AI Safety

[Linkpost] Interpreting Language Model Parameters

Adversarial ablation pinpoints causally important parameter subcomponents for the first time.

Deep Dive

A new paper introduces adVersarial Parameter Decomposition (VPD), a method that decomposes a small language model's parameters into interpretable subcomponents, each implementing a small part of the model's algorithm. VPD improves on the authors' earlier Stochastic Parameter Decomposition (SPD) and Attribution-based Parameter Decomposition (APD) by using adversarial ablation—selectively removing subcomponents in a worst-case manner—to ensure that only causally important pieces are retained. This allows VPD to decompose attention layers, a task that transcoders and SAEs have historically struggled with.

Importantly, the adversarial approach reveals that many other subnetwork identification methods fail faithfulness tests, as their subnetworks may not actually drive model behavior under adversarial conditions. VPD also does not suffer from 'feature splitting' (the parameter-space analog of polysemantic features) and compares favorably to per-layer transcoders and cluster-level treatments.
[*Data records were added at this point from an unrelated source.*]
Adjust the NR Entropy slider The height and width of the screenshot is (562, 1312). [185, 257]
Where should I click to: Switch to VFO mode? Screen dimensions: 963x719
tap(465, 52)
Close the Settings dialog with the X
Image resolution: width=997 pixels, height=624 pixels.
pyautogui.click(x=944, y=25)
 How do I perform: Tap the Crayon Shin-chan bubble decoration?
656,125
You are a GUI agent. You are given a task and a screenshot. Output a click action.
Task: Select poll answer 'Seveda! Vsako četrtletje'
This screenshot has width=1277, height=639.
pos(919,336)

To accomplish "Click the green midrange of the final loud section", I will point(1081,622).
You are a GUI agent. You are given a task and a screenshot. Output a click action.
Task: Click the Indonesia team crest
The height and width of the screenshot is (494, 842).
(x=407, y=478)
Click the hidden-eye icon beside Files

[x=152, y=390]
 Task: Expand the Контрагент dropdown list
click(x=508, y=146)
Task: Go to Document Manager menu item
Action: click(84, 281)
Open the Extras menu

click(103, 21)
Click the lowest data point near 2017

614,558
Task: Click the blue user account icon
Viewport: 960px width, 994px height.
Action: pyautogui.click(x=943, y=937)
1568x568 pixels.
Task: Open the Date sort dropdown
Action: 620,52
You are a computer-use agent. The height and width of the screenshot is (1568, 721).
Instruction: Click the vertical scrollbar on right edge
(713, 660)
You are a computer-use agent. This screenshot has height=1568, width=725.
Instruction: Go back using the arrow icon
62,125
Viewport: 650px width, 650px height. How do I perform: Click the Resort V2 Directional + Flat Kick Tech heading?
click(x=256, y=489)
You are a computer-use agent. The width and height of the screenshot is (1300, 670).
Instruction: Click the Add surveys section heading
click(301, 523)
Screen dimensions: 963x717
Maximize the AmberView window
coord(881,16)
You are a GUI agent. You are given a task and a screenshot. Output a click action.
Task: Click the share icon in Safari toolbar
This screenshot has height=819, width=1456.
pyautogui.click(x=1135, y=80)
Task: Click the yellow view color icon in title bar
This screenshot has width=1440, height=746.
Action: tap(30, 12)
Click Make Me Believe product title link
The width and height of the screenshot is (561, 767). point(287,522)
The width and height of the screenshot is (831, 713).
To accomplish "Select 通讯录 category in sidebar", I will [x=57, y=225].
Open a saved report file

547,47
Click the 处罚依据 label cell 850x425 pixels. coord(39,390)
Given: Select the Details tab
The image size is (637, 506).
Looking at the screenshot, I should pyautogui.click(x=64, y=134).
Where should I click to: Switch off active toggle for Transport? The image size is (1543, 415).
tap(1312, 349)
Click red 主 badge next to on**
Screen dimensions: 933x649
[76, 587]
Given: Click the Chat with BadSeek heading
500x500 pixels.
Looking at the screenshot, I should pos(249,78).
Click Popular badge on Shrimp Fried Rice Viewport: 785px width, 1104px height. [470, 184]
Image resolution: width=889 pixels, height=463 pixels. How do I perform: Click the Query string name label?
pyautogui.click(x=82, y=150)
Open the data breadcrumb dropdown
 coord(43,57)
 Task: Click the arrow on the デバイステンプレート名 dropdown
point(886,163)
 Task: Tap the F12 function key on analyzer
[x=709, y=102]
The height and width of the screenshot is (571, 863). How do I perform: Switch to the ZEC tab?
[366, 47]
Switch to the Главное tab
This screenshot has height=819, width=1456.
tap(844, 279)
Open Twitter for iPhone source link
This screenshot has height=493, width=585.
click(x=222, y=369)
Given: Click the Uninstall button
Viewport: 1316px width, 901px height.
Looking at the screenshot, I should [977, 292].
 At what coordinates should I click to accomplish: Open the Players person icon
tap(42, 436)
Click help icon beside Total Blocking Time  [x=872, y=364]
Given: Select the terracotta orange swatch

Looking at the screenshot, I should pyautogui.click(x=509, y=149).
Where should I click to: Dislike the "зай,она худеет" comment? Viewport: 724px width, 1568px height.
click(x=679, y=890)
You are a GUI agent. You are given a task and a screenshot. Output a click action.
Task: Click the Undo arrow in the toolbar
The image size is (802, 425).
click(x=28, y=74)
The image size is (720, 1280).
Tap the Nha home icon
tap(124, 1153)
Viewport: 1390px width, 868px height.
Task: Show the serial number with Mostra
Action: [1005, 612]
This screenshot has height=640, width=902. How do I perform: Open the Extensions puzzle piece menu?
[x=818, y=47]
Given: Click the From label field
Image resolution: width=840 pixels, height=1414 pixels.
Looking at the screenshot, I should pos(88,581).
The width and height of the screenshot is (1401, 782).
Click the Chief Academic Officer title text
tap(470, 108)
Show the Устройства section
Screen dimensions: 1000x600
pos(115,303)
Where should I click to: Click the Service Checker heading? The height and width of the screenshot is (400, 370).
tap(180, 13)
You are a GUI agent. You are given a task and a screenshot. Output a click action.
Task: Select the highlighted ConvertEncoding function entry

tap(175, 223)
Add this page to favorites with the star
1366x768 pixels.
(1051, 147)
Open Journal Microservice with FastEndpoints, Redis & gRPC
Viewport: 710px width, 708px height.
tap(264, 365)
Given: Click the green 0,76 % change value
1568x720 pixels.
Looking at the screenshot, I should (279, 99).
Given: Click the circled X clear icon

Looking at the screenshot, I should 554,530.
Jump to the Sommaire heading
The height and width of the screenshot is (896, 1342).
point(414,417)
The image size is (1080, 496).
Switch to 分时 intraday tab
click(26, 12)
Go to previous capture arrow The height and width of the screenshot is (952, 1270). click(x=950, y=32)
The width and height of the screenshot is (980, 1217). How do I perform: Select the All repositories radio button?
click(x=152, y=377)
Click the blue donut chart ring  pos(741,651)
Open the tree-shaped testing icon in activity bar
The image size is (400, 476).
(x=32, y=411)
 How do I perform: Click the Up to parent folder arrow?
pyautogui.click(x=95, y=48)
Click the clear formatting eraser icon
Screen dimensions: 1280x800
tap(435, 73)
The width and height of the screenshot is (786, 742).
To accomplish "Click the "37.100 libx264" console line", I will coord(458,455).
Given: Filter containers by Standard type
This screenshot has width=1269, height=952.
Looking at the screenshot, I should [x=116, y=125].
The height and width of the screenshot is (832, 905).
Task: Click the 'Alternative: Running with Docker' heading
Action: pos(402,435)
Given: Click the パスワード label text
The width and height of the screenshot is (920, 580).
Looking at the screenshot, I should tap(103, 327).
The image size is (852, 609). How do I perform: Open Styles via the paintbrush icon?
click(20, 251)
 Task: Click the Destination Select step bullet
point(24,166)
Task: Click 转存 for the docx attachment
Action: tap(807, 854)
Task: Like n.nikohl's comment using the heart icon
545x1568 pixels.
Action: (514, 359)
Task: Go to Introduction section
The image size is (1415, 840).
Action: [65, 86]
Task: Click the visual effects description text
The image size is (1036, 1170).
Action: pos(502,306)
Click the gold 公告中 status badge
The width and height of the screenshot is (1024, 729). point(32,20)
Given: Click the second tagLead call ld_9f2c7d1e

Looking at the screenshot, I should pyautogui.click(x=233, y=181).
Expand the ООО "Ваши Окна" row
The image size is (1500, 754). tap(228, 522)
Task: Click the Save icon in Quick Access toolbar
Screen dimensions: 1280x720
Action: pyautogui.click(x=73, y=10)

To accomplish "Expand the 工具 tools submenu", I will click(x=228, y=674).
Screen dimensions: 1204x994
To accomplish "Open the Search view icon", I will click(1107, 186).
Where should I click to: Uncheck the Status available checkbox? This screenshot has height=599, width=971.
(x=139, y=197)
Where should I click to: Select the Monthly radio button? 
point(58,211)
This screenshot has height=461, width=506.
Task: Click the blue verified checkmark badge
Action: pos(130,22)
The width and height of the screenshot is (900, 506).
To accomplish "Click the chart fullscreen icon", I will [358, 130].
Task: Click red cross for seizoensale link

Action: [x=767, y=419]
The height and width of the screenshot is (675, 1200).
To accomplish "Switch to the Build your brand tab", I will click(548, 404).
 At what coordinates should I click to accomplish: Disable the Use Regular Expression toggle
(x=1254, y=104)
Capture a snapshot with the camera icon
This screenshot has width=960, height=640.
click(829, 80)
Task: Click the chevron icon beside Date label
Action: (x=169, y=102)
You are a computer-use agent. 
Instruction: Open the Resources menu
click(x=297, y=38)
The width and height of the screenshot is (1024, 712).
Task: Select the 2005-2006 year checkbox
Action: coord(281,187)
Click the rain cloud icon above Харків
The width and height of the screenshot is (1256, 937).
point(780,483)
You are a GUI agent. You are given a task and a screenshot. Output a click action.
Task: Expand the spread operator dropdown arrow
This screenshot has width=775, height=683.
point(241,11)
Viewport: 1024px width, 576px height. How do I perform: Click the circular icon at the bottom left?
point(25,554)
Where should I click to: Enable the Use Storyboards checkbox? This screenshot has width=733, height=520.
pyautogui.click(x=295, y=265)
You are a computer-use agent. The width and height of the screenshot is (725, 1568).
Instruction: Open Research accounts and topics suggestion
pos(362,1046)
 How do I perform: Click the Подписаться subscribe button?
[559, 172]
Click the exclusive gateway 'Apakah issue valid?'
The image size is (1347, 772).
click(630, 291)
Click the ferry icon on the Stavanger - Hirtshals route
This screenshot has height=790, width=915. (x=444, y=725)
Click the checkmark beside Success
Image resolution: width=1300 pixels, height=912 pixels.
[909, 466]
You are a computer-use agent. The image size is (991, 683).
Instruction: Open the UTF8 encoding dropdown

While currently demonstrated on a small model, the authors believe VPD is ready to scale to models of practical interest, opening the door to more reliable mechanistic interpretability for real-world neural networks.

Key Points
  • VPD successfully decomposes attention layers, a key weakness of SAEs and transcoders.
  • Adversarial ablation ensures identified subcomponents are causally faithful to model behavior.
  • VPD avoids feature splitting and compares favorably to per-layer transcoders and CLTs.

Why It Matters

Brings reliable mechanistic interpretability closer to analyzing large, real-world language models.